What you will do: Lay out the records from the line with "Работа (320, 39)" up to and including the line with "Контакты (933, 26)" as a numbered list. Leave out blank lines.

Records from a dataset:
--------------------------------

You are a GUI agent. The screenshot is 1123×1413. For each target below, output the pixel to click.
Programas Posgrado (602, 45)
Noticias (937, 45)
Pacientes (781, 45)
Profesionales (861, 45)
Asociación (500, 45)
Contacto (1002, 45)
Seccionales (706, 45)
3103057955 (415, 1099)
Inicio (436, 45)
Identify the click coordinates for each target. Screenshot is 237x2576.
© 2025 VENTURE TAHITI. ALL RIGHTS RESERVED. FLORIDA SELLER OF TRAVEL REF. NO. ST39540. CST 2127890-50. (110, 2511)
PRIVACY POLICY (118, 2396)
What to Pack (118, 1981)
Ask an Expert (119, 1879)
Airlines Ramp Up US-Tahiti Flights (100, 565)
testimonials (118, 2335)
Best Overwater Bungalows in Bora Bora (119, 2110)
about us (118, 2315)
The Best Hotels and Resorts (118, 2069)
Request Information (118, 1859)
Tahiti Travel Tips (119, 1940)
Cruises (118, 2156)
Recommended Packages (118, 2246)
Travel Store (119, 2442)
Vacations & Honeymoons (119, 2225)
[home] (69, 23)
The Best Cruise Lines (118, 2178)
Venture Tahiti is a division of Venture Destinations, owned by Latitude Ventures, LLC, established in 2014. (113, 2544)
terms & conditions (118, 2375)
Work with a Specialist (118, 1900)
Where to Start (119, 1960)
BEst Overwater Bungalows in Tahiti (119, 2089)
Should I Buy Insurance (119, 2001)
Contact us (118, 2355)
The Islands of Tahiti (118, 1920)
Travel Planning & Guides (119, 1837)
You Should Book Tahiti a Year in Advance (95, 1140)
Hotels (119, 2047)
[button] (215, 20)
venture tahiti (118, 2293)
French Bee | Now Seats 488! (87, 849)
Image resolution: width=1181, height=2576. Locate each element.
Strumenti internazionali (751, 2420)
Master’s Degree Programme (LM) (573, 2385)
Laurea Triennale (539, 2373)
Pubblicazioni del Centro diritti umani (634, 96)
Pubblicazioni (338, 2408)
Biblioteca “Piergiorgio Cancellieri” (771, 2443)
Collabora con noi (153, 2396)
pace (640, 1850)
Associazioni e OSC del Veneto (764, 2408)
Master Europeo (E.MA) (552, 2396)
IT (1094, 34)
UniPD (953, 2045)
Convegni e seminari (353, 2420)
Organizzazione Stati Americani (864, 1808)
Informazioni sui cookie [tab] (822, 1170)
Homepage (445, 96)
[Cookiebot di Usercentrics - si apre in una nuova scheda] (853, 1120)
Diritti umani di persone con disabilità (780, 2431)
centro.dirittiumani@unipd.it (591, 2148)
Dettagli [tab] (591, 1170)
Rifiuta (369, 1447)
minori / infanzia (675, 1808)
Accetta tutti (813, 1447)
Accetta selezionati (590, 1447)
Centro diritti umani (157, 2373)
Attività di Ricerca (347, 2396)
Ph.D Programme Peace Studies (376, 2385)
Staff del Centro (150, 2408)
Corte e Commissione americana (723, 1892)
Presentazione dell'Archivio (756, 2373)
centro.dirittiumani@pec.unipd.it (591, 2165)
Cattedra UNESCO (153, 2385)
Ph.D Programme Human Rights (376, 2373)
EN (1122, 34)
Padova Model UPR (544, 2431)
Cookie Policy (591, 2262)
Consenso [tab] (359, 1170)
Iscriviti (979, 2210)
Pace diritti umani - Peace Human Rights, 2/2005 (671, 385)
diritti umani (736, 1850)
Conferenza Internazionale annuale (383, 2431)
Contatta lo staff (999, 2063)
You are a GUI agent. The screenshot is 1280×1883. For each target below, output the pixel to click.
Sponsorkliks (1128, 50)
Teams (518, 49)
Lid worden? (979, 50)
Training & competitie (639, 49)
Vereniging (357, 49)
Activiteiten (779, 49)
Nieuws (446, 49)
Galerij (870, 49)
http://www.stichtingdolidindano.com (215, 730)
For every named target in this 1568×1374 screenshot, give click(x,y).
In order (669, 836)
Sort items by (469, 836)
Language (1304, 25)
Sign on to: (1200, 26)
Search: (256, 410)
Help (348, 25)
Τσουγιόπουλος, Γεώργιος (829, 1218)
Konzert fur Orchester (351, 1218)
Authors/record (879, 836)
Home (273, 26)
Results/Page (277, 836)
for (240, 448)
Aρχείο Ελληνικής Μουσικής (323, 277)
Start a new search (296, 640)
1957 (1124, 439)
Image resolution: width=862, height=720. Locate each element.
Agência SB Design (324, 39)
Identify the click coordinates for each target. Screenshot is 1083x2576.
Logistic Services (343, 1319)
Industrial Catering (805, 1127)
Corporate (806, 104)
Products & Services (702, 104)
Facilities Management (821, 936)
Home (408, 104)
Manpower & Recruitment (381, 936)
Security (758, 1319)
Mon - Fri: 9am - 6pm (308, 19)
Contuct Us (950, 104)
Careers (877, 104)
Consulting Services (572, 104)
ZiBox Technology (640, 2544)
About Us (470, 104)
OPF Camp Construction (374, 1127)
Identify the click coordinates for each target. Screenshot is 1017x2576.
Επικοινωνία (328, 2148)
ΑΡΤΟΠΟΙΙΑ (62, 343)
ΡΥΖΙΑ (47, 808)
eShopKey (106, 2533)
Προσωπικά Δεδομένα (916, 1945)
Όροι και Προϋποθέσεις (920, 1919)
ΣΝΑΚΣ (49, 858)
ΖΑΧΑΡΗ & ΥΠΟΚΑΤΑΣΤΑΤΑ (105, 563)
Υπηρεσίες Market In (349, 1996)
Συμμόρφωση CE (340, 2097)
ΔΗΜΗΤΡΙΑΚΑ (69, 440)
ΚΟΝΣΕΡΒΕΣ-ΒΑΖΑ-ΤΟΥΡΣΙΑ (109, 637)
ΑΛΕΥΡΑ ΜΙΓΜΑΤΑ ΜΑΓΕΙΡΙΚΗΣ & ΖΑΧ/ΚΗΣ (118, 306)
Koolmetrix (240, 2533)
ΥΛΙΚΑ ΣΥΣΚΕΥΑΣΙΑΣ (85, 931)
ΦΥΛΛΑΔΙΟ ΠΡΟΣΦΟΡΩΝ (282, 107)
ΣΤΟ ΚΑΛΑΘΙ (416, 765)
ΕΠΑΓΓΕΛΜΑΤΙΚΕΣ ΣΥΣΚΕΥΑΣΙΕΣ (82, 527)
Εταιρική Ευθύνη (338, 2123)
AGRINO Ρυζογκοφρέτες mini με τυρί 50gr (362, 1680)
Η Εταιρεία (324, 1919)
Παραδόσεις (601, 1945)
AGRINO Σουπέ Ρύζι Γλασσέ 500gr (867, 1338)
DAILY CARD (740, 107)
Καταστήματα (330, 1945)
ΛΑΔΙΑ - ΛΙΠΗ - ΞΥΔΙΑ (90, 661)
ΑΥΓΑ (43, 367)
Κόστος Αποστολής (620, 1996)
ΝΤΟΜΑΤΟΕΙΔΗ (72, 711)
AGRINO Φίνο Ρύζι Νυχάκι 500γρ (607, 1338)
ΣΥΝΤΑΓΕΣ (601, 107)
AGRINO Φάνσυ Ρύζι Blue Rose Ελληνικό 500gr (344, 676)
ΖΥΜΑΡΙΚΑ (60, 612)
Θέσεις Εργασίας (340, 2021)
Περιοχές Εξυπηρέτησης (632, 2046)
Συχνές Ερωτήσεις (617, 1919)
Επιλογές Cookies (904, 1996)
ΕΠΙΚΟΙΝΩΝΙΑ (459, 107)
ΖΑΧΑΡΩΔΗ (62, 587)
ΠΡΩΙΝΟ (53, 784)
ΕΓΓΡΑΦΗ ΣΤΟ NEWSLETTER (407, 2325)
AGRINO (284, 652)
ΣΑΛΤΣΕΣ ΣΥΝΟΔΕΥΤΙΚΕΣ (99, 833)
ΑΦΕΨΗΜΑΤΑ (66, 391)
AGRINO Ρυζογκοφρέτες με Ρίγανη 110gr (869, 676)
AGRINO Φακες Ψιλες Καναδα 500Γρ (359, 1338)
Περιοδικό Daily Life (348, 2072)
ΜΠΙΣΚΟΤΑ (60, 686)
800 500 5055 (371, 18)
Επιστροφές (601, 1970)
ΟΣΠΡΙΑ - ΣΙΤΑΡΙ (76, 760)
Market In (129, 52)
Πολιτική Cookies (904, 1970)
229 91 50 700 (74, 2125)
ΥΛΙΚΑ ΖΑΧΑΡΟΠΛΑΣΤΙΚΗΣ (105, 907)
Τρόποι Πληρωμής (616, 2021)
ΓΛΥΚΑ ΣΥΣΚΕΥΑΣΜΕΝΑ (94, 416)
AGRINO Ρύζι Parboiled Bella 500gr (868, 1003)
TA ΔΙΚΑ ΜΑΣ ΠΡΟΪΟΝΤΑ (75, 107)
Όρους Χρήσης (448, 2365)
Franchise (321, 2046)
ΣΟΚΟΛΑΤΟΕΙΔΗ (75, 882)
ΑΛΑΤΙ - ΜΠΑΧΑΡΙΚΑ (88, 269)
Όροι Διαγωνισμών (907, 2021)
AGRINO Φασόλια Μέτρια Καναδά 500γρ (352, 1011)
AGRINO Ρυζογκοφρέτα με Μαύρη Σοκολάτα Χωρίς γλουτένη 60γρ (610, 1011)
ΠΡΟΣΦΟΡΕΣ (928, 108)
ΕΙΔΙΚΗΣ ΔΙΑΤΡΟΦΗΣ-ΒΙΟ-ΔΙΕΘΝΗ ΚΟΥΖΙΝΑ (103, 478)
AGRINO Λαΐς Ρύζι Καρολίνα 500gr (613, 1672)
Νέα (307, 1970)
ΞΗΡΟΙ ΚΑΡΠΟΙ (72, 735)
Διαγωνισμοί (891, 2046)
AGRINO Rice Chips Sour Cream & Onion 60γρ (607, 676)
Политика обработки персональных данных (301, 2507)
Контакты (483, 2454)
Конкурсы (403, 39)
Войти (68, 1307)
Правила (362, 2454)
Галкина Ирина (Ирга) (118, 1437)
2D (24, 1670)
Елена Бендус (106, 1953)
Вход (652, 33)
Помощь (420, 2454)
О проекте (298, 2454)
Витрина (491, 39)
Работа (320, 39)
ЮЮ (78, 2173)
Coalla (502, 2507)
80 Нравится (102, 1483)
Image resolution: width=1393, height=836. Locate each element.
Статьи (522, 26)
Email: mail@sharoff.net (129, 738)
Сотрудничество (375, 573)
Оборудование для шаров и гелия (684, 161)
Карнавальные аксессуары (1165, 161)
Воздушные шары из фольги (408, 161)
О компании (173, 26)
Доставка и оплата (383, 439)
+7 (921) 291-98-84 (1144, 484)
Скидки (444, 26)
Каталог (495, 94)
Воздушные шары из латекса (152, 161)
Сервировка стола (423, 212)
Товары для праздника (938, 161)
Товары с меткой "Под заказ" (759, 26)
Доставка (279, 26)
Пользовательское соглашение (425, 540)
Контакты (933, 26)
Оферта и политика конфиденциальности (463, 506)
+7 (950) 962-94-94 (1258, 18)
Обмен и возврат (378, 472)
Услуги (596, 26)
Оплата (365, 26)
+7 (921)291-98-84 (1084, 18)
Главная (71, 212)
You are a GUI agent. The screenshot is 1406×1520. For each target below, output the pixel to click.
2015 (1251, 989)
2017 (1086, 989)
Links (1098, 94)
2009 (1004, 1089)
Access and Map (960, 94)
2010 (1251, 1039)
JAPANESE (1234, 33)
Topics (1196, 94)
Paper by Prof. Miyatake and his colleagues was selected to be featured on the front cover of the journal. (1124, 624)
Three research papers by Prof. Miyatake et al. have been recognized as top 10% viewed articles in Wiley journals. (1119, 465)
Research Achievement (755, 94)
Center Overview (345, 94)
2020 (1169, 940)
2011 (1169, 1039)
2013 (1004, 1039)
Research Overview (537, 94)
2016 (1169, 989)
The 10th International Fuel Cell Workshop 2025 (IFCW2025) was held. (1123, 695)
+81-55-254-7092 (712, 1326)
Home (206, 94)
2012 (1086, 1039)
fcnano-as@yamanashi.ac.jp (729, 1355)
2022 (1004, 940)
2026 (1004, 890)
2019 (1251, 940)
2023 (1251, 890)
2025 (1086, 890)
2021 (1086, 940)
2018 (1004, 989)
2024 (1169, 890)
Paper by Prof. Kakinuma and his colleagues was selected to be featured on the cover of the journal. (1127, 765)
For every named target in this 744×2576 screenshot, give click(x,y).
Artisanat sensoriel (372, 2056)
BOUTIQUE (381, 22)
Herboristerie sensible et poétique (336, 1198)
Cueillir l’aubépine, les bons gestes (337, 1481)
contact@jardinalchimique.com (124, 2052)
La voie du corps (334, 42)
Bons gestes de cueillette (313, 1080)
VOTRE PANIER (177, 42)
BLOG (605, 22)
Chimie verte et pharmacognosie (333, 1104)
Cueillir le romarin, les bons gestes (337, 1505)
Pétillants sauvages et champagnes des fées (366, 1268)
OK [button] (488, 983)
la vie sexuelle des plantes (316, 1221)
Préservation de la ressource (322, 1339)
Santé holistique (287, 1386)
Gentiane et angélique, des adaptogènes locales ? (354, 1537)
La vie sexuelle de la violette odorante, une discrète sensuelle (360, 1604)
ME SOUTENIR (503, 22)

--------------------------------

Full answer:
1. Работа (320, 39)
2. ЮЮ (78, 2173)
3. Coalla (502, 2507)
4. 80 Нравится (102, 1483)
5. Image resolution: width=1393, height=836. Locate each element.
6. Статьи (522, 26)
7. Email: mail@sharoff.net (129, 738)
8. Сотрудничество (375, 573)
9. Оборудование для шаров и гелия (684, 161)
10. Карнавальные аксессуары (1165, 161)
11. Воздушные шары из фольги (408, 161)
12. О компании (173, 26)
13. Доставка и оплата (383, 439)
14. +7 (921) 291-98-84 (1144, 484)
15. Скидки (444, 26)
16. Каталог (495, 94)
17. Воздушные шары из латекса (152, 161)
18. Сервировка стола (423, 212)
19. Товары для праздника (938, 161)
20. Товары с меткой "Под заказ" (759, 26)
21. Доставка (279, 26)
22. Пользовательское соглашение (425, 540)
23. Контакты (933, 26)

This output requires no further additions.